--- begin Data extract ---

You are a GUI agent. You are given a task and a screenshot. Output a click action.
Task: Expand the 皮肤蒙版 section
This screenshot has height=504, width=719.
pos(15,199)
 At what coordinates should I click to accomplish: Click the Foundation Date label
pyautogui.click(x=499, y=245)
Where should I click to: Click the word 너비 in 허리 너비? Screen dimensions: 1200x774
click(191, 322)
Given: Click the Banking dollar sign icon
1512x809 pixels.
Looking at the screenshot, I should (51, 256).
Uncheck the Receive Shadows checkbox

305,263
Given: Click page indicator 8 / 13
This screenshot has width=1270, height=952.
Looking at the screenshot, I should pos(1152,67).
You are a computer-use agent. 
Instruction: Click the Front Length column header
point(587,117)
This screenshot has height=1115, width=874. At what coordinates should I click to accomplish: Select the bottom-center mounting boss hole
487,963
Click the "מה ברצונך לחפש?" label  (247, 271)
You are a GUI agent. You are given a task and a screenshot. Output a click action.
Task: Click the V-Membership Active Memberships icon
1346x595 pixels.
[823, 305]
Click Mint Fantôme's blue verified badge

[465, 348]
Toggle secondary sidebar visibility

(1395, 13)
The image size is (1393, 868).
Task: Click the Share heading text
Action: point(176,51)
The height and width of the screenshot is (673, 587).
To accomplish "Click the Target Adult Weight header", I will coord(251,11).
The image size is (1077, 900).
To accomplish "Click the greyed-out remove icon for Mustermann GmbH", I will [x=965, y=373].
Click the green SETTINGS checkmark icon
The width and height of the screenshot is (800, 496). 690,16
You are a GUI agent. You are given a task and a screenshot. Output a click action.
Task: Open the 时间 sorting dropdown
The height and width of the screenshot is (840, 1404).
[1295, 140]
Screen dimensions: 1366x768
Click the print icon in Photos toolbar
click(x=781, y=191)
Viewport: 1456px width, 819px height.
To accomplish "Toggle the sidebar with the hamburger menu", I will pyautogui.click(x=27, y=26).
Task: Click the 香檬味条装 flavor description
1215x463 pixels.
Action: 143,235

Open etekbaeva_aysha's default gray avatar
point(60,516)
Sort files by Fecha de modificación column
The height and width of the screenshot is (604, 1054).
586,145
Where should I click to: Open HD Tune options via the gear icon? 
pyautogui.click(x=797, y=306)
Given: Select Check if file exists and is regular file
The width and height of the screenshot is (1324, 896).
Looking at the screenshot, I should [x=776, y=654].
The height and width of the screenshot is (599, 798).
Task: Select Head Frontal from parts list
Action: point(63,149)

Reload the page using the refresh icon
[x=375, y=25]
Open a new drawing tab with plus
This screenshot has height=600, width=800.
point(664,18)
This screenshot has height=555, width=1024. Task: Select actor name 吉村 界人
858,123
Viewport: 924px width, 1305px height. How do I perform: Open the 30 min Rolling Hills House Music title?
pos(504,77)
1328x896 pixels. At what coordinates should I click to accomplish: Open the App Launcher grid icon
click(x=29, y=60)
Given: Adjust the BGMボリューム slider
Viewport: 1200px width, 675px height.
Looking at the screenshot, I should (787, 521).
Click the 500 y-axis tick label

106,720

--- end Data extract ---

▶ [Task description]
Reproduce all of the data above line for line, changing nothing.

▶ [Worked solution]
You are a GUI agent. You are given a task and a screenshot. Output a click action.
Task: Expand the 皮肤蒙版 section
This screenshot has height=504, width=719.
pos(15,199)
 At what coordinates should I click to accomplish: Click the Foundation Date label
pyautogui.click(x=499, y=245)
Where should I click to: Click the word 너비 in 허리 너비? Screen dimensions: 1200x774
click(191, 322)
Given: Click the Banking dollar sign icon
1512x809 pixels.
Looking at the screenshot, I should (51, 256).
Uncheck the Receive Shadows checkbox

305,263
Given: Click page indicator 8 / 13
This screenshot has width=1270, height=952.
Looking at the screenshot, I should pos(1152,67).
You are a computer-use agent. 
Instruction: Click the Front Length column header
point(587,117)
This screenshot has height=1115, width=874. At what coordinates should I click to accomplish: Select the bottom-center mounting boss hole
487,963
Click the "מה ברצונך לחפש?" label  (247, 271)
You are a GUI agent. You are given a task and a screenshot. Output a click action.
Task: Click the V-Membership Active Memberships icon
1346x595 pixels.
[823, 305]
Click Mint Fantôme's blue verified badge

[465, 348]
Toggle secondary sidebar visibility

(1395, 13)
The image size is (1393, 868).
Task: Click the Share heading text
Action: point(176,51)
The height and width of the screenshot is (673, 587).
To accomplish "Click the Target Adult Weight header", I will coord(251,11).
The image size is (1077, 900).
To accomplish "Click the greyed-out remove icon for Mustermann GmbH", I will [x=965, y=373].
Click the green SETTINGS checkmark icon
The width and height of the screenshot is (800, 496). 690,16
You are a GUI agent. You are given a task and a screenshot. Output a click action.
Task: Open the 时间 sorting dropdown
The height and width of the screenshot is (840, 1404).
[1295, 140]
Screen dimensions: 1366x768
Click the print icon in Photos toolbar
click(x=781, y=191)
Viewport: 1456px width, 819px height.
To accomplish "Toggle the sidebar with the hamburger menu", I will pyautogui.click(x=27, y=26).
Task: Click the 香檬味条装 flavor description
1215x463 pixels.
Action: 143,235

Open etekbaeva_aysha's default gray avatar
point(60,516)
Sort files by Fecha de modificación column
The height and width of the screenshot is (604, 1054).
586,145
Where should I click to: Open HD Tune options via the gear icon? 
pyautogui.click(x=797, y=306)
Given: Select Check if file exists and is regular file
The width and height of the screenshot is (1324, 896).
Looking at the screenshot, I should [x=776, y=654].
The height and width of the screenshot is (599, 798).
Task: Select Head Frontal from parts list
Action: point(63,149)

Reload the page using the refresh icon
[x=375, y=25]
Open a new drawing tab with plus
This screenshot has height=600, width=800.
point(664,18)
This screenshot has height=555, width=1024. Task: Select actor name 吉村 界人
858,123
Viewport: 924px width, 1305px height. How do I perform: Open the 30 min Rolling Hills House Music title?
pos(504,77)
1328x896 pixels. At what coordinates should I click to accomplish: Open the App Launcher grid icon
click(x=29, y=60)
Given: Adjust the BGMボリューム slider
Viewport: 1200px width, 675px height.
Looking at the screenshot, I should (787, 521).
Click the 500 y-axis tick label

106,720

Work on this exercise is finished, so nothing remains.